# Given an array $A$ and an index $i$, prove there always exists a subarray whose sum $\pmod {i} = 0$.

Given is an array $$A$$ of positive integers with size $$n$$ and an array index $$i$$ (indexing starts at $$1$$). Prove using mathematical induction over $$n$$ that there always exists a contiguous subarray $$S$$ in $$A$$ such that the (sum of the elements of $$S$$) $$\pmod {i} = 0.$$

I get stuck halfway through the inductive step. Here is my work:

Let $$p(n)$$ denote the statement we're proving.

Base case: For $$n = 1$$ the statement holds (every positive integer mod $$1 = 0$$), so the subarray $$S$$ is the array $$A$$ itself.

Induction assumption: Suppose $$p(n)$$ is true.

Inductive step: For an array of size $$n+1$$ we consider the following two cases:

Case (1): $$i \in \{1, 2, ..., n\}$$. It follows directly from the inductive assumption that $$p(n+1)$$ is true (since $$i \neq n+1$$).

Case (2): $$i = n+1$$ (...).

This is where I get stuck, how would you argue that $$S$$ exists here?

• I usually see this problem solved using the pigeonhole principle, I also do not see how induction would work. Jun 12, 2020 at 21:25
• This is the same as the "donation problem" that was posted several times yesterday, isn't it? math.stackexchange.com/questions/3713283/… Jun 13, 2020 at 1:55

All you have left is case $$(2)$$. This case cannot (as far as I can tell) be solved inductively, but it can be solved with the pigeonhole principle. I will give you a hint as to how this can be done.

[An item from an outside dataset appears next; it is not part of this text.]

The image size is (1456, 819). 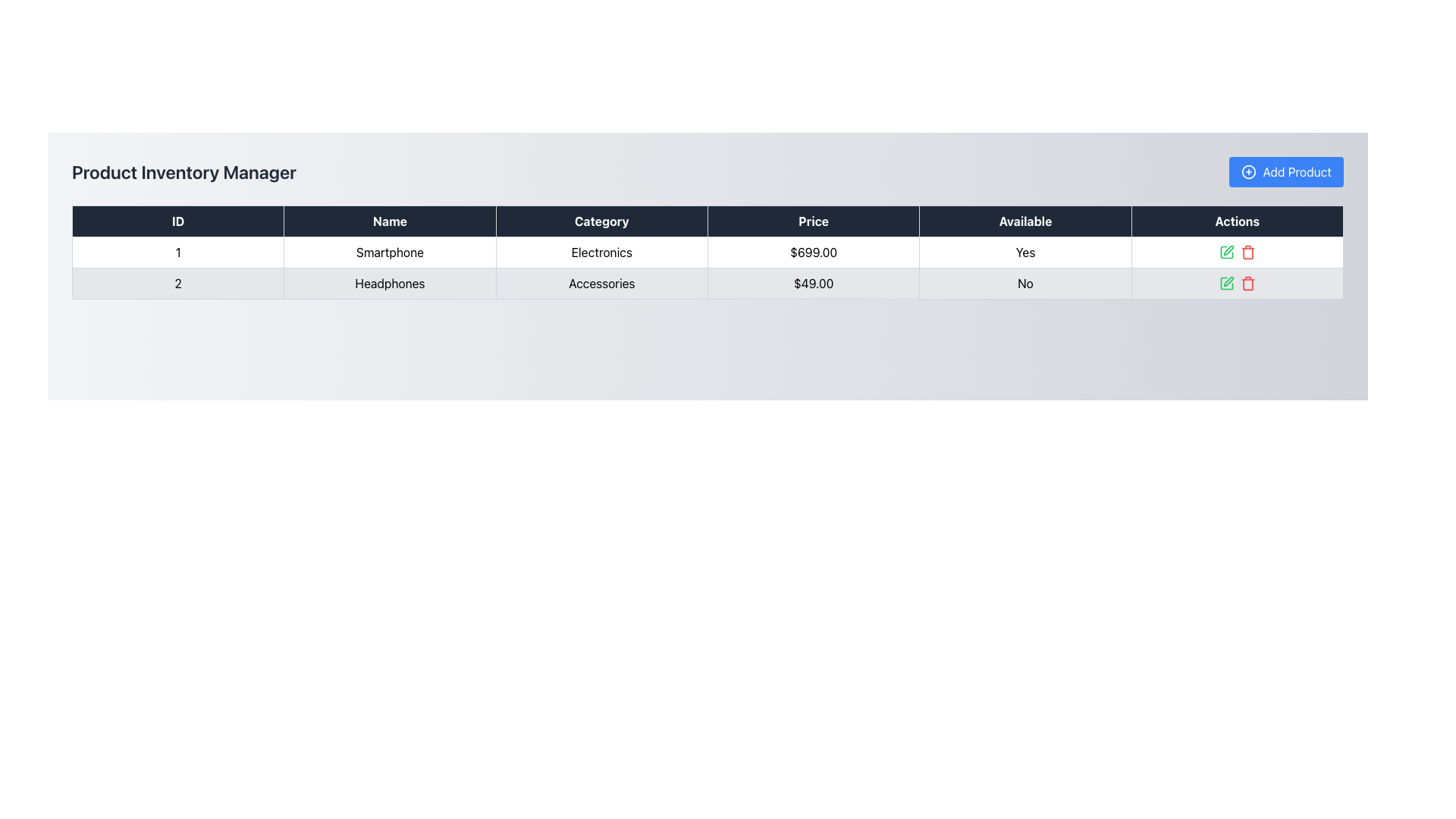 What do you see at coordinates (1228, 249) in the screenshot?
I see `the small green pencil icon located in the 'Actions' column of the second row in the product inventory table` at bounding box center [1228, 249].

The sum of a contiguous sub-array can be written as the difference of two prefix sums, e.g, $$a_3+a_4+a_5=(a_1+a_2+a_3+a_4+a_5)-(a_1+a_2)$$ Furthermore, the contiguous sum is equivalent $$\pmod {n+1}$$ to zero if and only if the two prefix sums are equivalent to each other $$\pmod {n+1}$$. So you just need to show there exist two equal prefix sums. The pigeonhole principle naturally applies to showing there exist two equal things...

• For this to work, wouldn't I need more prefix sums than there is? As far as I understand, an array of size $n$ has $n$ prefix sums. In order to use the pigeonhole principle, we'd need more prefix sums "than we can fit". How do I get this last sum? Sorry if I'm totally misunderstanding this
– user799269
Jun 12, 2020 at 23:34
• @Maddow You are right, that is a problem you must overcome! You will see what happens if you look at a small example; find a list of length $4$ whose prefix sums are all different modulo $4$, see why this still has a consecutive sum which is $0$ modulo $4$, then generalize. Jun 12, 2020 at 23:48
• I have updated my question, can you please check my work?